## 111.52 Schemes, Final Exam, Spring 2009

These were the questions in the final exam of a course on Schemes, in the Spring of 2009 at Columbia University.

Exercise 111.52.1. Let $X$ be a Noetherian scheme. Let $\mathcal{F}$ be a coherent sheaf on $X$. Let $x \in X$ be a point. Assume that $\text{Supp}(\mathcal{F}) = \{ x \} $.

Show that $x$ is a closed point of $X$.

Show that $H^0(X, \mathcal{F})$ is not zero.

Show that $\mathcal{F}$ is generated by global sections.

Show that $H^ p(X, \mathcal{F}) = 0$ for $p > 0$.

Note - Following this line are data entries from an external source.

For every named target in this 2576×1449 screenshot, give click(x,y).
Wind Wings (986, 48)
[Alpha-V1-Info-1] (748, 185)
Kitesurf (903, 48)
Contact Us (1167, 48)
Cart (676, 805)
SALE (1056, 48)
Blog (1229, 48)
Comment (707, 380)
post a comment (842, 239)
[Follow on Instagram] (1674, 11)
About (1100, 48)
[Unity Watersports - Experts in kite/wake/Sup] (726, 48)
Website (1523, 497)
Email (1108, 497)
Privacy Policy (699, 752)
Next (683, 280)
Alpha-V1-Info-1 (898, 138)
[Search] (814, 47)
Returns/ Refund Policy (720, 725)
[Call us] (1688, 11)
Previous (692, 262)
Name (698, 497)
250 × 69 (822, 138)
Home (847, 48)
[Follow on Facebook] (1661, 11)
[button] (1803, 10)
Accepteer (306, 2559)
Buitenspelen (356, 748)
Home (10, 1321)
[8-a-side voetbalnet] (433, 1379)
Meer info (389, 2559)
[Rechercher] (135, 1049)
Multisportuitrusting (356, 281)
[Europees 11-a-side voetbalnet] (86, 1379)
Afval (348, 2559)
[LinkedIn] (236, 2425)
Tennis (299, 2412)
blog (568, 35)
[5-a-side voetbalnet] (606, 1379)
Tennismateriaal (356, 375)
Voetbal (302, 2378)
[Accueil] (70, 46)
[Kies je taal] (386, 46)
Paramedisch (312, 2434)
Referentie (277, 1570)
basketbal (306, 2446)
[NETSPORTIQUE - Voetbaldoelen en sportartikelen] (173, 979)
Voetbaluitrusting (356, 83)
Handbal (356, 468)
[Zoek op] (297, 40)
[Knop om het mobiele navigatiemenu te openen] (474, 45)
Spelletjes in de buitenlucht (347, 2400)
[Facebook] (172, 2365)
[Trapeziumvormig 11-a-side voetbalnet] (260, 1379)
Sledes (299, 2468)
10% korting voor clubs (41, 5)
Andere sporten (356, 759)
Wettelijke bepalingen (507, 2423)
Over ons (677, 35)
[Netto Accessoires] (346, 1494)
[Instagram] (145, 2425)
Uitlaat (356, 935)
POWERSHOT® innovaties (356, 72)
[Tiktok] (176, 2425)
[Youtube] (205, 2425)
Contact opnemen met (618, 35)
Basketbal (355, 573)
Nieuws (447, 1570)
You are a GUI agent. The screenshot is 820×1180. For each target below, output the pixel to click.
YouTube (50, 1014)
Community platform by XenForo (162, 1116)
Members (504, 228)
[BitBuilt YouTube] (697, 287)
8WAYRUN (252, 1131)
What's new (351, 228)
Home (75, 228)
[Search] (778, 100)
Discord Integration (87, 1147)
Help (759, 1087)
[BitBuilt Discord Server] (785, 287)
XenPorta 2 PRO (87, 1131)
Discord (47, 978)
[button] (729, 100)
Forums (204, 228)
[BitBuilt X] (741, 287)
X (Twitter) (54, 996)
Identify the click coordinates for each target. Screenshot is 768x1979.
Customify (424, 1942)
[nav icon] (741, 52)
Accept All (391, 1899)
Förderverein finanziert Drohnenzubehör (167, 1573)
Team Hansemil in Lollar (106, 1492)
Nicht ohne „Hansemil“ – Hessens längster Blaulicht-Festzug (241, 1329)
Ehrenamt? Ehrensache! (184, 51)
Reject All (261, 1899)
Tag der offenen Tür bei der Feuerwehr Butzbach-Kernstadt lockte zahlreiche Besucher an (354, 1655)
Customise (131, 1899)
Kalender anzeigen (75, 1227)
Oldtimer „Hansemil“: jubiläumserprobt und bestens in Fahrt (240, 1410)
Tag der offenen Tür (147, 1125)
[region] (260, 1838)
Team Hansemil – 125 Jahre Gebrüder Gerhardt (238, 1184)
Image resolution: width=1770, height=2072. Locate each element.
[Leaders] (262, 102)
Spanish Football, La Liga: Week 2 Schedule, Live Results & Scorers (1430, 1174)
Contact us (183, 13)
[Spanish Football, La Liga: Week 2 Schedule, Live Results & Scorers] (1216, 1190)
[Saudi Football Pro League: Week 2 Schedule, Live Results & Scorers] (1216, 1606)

Exercise 111.52.3. Let $k$ be a field. Let $\mathcal{E}$ be a vector bundle on $\mathbf{P}^2_ k$, i.e., a finite locally free $\mathcal{O}_{\mathbf{P}^2_ k}$-module. We say $\mathcal{E}$ is *split* if $\mathcal{E}$ is isomorphic to a direct sum invertible $\mathcal{O}_{\mathbf{P}^2_ k}$-modules.

Show that $\mathcal{E}$ is split if and only if $\mathcal{E}(n)$ is split.

Show that if $\mathcal{E}$ is split then $H^1({\mathbf{P}^2_ k}, \mathcal{E}(n)) = 0$ for all $n \in \mathbf{Z}$.

Let

\[ \varphi : \mathcal{O}_{\mathbf{P}^2_ k} \longrightarrow \mathcal{O}_{\mathbf{P}^2_ k}(1) \oplus \mathcal{O}_{\mathbf{P}^2_ k}(1) \oplus \mathcal{O}_{\mathbf{P}^2_ k}(1) \]

be given by linear forms $L_0, L_1, L_2 \in \Gamma (\mathbf{P}^2_ k, \mathcal{O}_{\mathbf{P}^2_ k}(1))$. Assume $L_ i \not= 0$ for some $i$. What is the condition on $L_0, L_1, L_2$ such that the cokernel of $\varphi $ is a vector bundle? Why?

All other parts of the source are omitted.